Grand Theft Auto V review
Truly a landmark for video games in general, GTA V takes every part of the franchise one step forward, be it a breathtaking story, thrilling car chases or murderous rampages.
Story Line 10/10
GTA as a video game series has come a long way, and dramatic story was one of its main features practically from the start. Sure, it was simple and schematic at first, but with each consecutive game, the plot was getting thicker, becoming what was comparable to a good movie scenario by the time GTA IV was released. GTA V seems to push that boundary even further, creating a kind of plot video games have never seen before.
It is the same old story of a criminal rising to the top in a large city – but now there are three main characters, each with its own background and abilities. Moreover, you can switch between them any time you want – and game AI will generate a starting point according to the character’s personality. For example, psychopathic Trevor can be found sleeping half-naked on rails in front of an approaching train.

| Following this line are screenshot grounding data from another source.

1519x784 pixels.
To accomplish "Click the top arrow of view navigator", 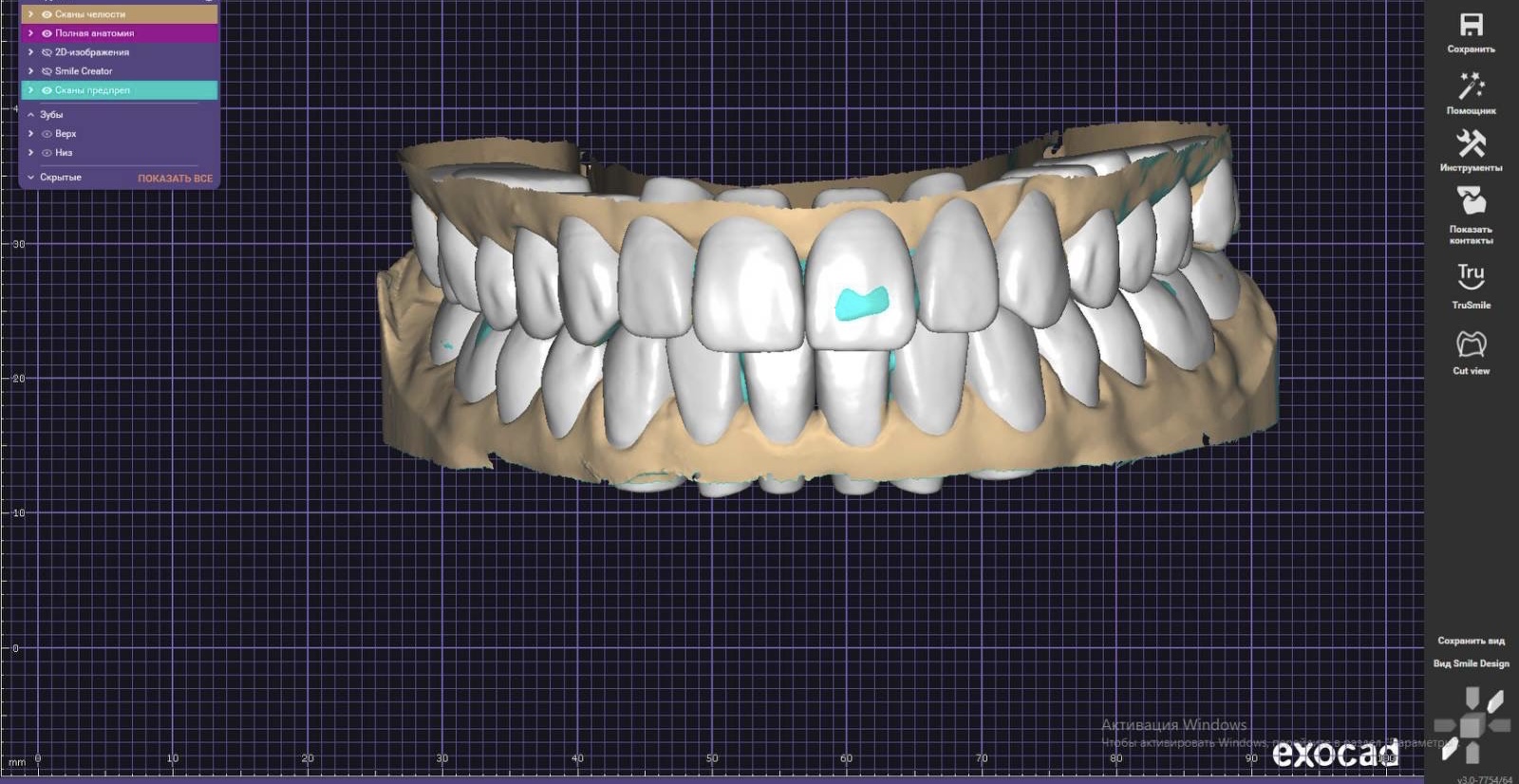I will [x=1472, y=700].
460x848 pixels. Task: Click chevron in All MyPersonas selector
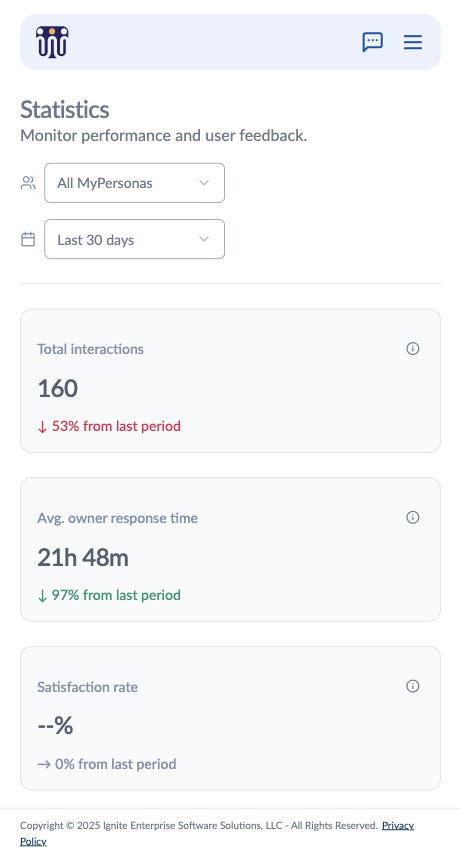204,183
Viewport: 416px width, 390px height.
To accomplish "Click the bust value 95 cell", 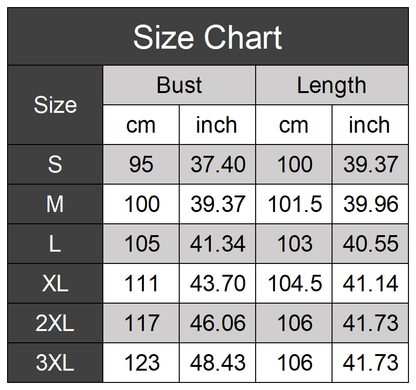I will [141, 164].
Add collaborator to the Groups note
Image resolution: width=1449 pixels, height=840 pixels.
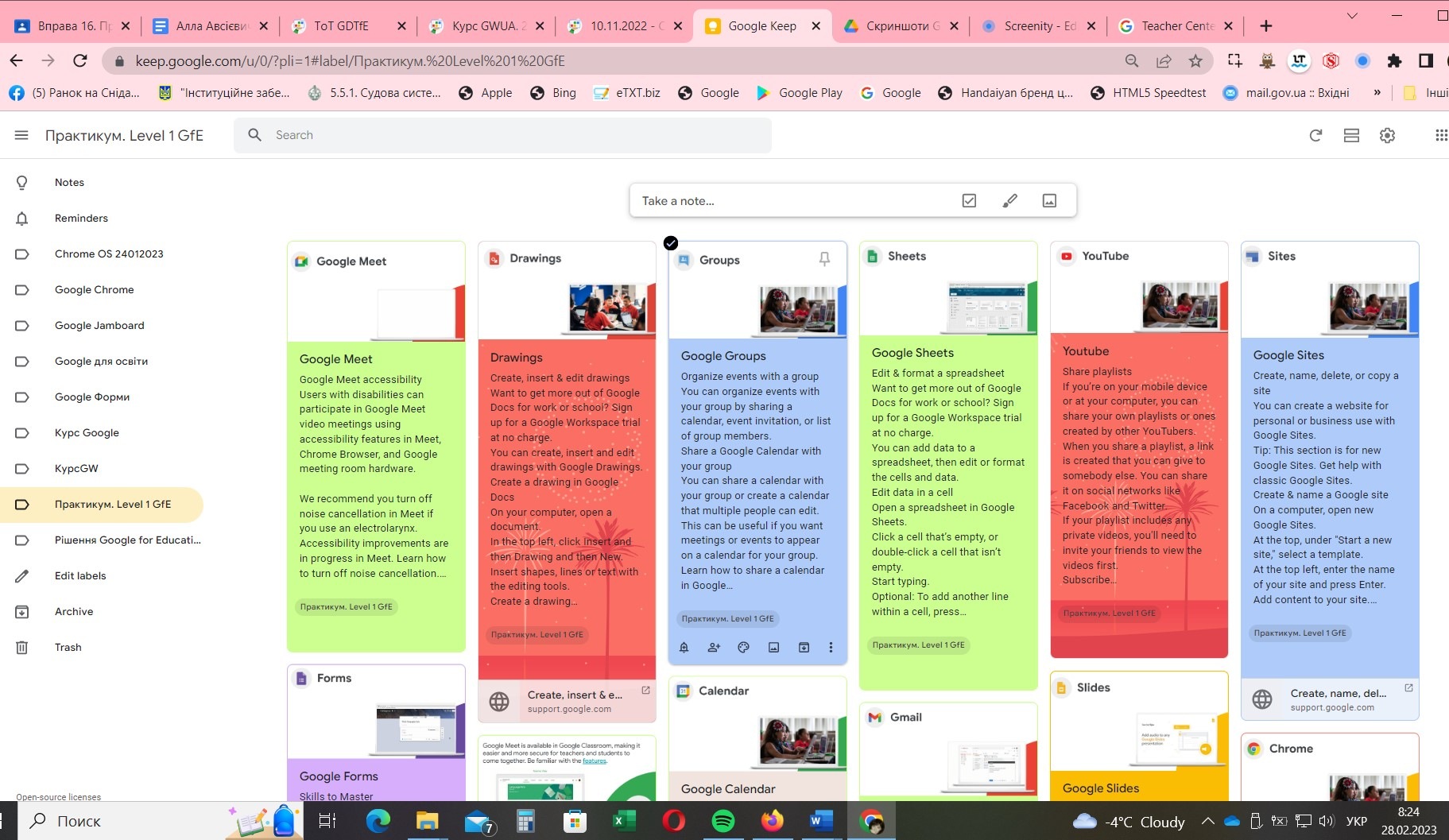(714, 648)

The narrative is tighter than ever but doesn’t go too far in terms of realism. There are still suicidal missions to be completed including traditional bank robbery, although they feel natural and develop characters well. Every other classical component of a GTA game is here too: stolen cars, strip clubs, guns and so on. All of it just feels even more immersive than before, impressing by the sheer level of detail.
It would be strange for an AAA-product like GTA V to have mediocre graphics. And they are truly remarkable: objects cast smooth shadows, water glares and driving feels even more realistic. The only minor problem is simplified character animations – but that is the price we have to pay for a much more expansive, detailed and populous world. In addition, the game is remarkably bug-free, especially considering its complexity.
Incredibly well-produced sound and music were always a distinctive feature of the series, and GTA V doesn’t fail here as well. In-game radio stations are diverse and stylish, and fictional commercials still provide almost half of the game’s best jokes. And for those few who prefer driving around without radio blaring there is this new feature called «dynamic soundtrack» which adjusts itself to match the tension on the screen.